The bill was named after 13-year-old Jayz Agnew, who was shot while raking leaves in front of his Temple Hills home last November. His friends and family were the only ones to testify about the measure.
“We would have been able to, by now, have some leads,” said Agnew’s mother, Juanita. “At this time, four months later, there’s no arrests or no leads in the case. And it’s difficult to think that would have been the same” if someone on her block had cameras, she told the council.
“I was the last person to see Jayz alive,” his father Antoine Agnew said. “I wish I had some kind of cameras.”
He said he felt “so, so safe” when he moved to the neighborhood seven years ago.
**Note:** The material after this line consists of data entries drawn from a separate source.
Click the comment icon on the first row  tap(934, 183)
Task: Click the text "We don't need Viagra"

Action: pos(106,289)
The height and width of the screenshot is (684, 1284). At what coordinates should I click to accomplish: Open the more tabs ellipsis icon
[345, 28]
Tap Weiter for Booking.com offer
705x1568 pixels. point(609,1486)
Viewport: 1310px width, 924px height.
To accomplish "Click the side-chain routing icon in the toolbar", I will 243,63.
“Think about your own children,” he went on. “Just as my son was just raking leaves in the yard and got killed, just think about your child possibly in the same situation — that you can turn your back and a life can be taken from you within the blink of an eye.”
The legislation provides rebates up to $200 for camera purchases, and $100 for subscription costs to store the footage.
District 2 Council member Wanika Fisher said the cameras at her home helped police arrest someone earlier this month.
“I recently had an armed robbery happen right in front of my door,” she told her colleagues, saying she was able to send footage right from her phone.
“It’s absolutely constant,” she added. “It’s very constant and present in District 2 and the officers used all the camera footage that I had around my property.”
But while the law was enacted by the council, providing the funding for it is a different matter. The council is currently in the budget process and still has to determine how much money to ultimately allocate for the program.
Last week, when County Executive Angela Alsobrooks unveiled her budget for the upcoming year, she warned money was tight and that there wasn’t a lot of room for new spending, since over 80% of the budget was already accounted for with education and public safety spending.
At a council committee hearing about the bill earlier last month, the bill’s main sponsor, Krystal Oriadha, said she hoped to keep it within about $100,000 to $250,000 in the first year of the program, something council chair Tom Dernoga called “eminently doable.”